* SELECTED PASSAGE *
----------

Formal power series



Applying linear algebra to number-sequences and counting-problems.

Application 1: Could the sequence 1,2,5,14,41,… satisfy a first-order difference equation? That is, is there some single operator that annihilates it?

No: Let f(0)=1, f(1)=2, f(2)=5, etc., and suppose AT+BI annihilates the sequence f(0),f(1),f(2),… . Then we must have

Af(1)+Bf(0)=0, Af(2)+Bf(1) = 0, etc. The first two equations become 2A+1B=0 and 5A+2B=0. … They imply A=B=0. Why? … The determinant of

[2 1]

[5 2]

is non-zero.

Linear algebra can give us positive information too.

Application 2: Suppose we suspect that the sequence 1, 2, 5, 13, 34, … consisting of every other Fibonacci number satisfies a second-order linear recurrence. How might we guess it? If AT^2+BT+CI annihilates the sequence, we must have (A)(5)+(B)(2)+(C)(1) = 0 and

(A)(13)+(B)(5)+(C)(2) = 0 and (A)(34)+(B)(13)+(C)(5) = 0. The 3-by-3 matrix

[ 5 2 1]

[13 5 2]

[34 13 5]

has determinant zero (how can we see this? …), so there exists a non-trivial solution (infinitely many such, in fact), e.g. A=1, B=-3, C=1.

General theorem (first draft):

Let

(*) (a_d T^d + a_{d-1} T^{d-1} + ... + a_0 T^0) f = 0

be a homogeneous linear recurrence equation

with constant coefficients.

Let p(t) = a_d t^d + a_{d-1} t^{d-1} + ... + a_0 ,

so that we can daringly write (*) as p(T)(f)=0.

Suppose p(t) has (how many? ... d)

distinct (real or complex) roots r_1,...,r_d.

----------

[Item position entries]
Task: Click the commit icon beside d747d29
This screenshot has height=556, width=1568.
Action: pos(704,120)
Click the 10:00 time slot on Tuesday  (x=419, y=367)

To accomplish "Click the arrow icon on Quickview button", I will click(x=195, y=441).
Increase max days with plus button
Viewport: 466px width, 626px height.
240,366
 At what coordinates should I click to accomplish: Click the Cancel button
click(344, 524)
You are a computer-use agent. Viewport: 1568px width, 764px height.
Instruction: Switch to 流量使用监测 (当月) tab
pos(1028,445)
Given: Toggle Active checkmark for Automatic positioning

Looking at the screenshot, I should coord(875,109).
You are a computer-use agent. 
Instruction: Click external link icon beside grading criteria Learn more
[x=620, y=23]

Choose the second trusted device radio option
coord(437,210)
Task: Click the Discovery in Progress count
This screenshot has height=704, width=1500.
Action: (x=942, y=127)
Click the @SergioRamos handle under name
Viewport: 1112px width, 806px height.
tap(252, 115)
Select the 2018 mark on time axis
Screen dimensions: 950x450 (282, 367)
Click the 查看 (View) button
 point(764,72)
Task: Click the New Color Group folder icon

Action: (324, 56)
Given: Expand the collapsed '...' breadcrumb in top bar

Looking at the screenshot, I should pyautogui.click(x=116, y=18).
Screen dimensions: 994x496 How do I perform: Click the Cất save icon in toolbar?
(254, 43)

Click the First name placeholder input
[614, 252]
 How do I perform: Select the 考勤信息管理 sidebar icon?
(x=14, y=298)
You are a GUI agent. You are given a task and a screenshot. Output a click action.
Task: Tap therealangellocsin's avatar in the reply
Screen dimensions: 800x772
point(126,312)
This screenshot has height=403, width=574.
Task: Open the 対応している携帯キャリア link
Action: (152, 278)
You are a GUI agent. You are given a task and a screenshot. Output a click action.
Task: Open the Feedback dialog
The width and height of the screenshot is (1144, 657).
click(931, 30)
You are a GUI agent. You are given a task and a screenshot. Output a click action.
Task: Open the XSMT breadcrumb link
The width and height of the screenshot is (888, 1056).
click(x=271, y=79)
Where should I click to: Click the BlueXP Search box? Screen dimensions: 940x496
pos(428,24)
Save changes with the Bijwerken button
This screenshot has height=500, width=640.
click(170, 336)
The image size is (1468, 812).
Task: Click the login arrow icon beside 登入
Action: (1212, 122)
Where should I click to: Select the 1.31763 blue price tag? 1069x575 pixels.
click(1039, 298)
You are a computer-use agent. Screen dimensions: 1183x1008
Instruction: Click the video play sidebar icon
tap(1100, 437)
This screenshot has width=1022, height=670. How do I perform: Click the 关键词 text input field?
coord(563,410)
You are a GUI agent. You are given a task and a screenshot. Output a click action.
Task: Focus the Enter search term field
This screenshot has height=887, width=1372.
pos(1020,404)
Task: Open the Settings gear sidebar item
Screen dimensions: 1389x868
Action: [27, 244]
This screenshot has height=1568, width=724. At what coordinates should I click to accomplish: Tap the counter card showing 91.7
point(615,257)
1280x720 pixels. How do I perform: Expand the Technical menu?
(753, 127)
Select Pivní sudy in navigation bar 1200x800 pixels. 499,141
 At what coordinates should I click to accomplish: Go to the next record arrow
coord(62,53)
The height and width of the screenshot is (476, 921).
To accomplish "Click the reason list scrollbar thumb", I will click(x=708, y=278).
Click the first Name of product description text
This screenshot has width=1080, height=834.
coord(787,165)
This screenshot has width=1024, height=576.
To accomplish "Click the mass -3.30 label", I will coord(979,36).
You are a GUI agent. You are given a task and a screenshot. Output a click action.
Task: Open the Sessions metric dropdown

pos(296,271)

----------

* PROBLEM SET *
- 1) Answer these questions about the formal power series text:
(a) In Application 1, which sequence is checked for a first-order difference equation?
(b) In Application 2, which values of A, B and C are given as an example of a non-trivial solution?
(c) In the general theorem, how many distinct roots is p(t) supposed to have?
- 2) Write the next part of the formal power series text, starting after its final sentence.
These entries have no connection to the formal power series text.

* ANSWERS TO THE TASKS *
- 1)
(a) 1, 2, 5, 14, 41, …
(b) A=1, B=-3, C=1
(c) d

- 2)
Then the general solution to (*) is of the form

f(n) = A_d r_d^n + ... A_d r_d^n.

(Proof idea: Use partial fractions decomposition.)

(Alternative, after-the-fact logic:

Verify that each primitive solution f(n) = r^n

is a solution to (*).

Then show that these d functions are linearly independent.

Hence they span the d-dimensional space of solutions to (*).)

Note that even if the terms of the sequence are integers,

the numbers r_i and A_i need not be.

We’ve already seen this with Binet’s formula for

the Fibonacci sequence (remind them what this is).

Another Example: p(t)=t^2+1, with roots i and –i.

The recurrence T^2 f + f = 0

means f(n+2)=-f(n) for all n,

with general solution a,b,-a,-b,a,b,-a,-b,...

(does this remind you of anything? ... the homework).

E.g., 2,0,-2,0,2,0,-2,0,..., given by f(n) = i^n+(-i)^n.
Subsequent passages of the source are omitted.